[[ SUPPLIED MATERIAL, beginning ]]

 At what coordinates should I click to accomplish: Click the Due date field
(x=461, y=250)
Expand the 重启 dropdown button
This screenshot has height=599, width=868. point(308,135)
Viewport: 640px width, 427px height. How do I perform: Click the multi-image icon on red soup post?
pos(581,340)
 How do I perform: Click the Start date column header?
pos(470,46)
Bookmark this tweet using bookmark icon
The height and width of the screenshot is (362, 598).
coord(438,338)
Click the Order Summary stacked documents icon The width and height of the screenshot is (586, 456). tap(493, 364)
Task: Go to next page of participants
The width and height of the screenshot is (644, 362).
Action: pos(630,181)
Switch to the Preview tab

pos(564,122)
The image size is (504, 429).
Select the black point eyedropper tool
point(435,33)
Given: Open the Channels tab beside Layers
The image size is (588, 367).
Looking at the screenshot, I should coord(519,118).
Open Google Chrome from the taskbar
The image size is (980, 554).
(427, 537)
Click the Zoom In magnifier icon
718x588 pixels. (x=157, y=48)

[[ SUPPLIED MATERIAL, end ]]
[[ SUPPLIED MATERIAL, beginning ]]

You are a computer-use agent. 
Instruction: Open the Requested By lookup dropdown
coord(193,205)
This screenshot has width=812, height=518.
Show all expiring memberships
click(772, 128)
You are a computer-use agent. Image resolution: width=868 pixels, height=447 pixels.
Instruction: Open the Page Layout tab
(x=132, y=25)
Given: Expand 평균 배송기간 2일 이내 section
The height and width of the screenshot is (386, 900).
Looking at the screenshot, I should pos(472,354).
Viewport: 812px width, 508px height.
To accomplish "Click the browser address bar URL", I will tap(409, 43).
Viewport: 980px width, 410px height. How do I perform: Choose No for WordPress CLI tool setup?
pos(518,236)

[[ SUPPLIED MATERIAL, end ]]

INSTRUCTIONS FOR THE TASK —
Copy whichever lines in the listing above hold "computer".

RESULT —
You are a computer-use agent. 
You are a computer-use agent. Image resolution: width=868 pixels, height=447 pixels.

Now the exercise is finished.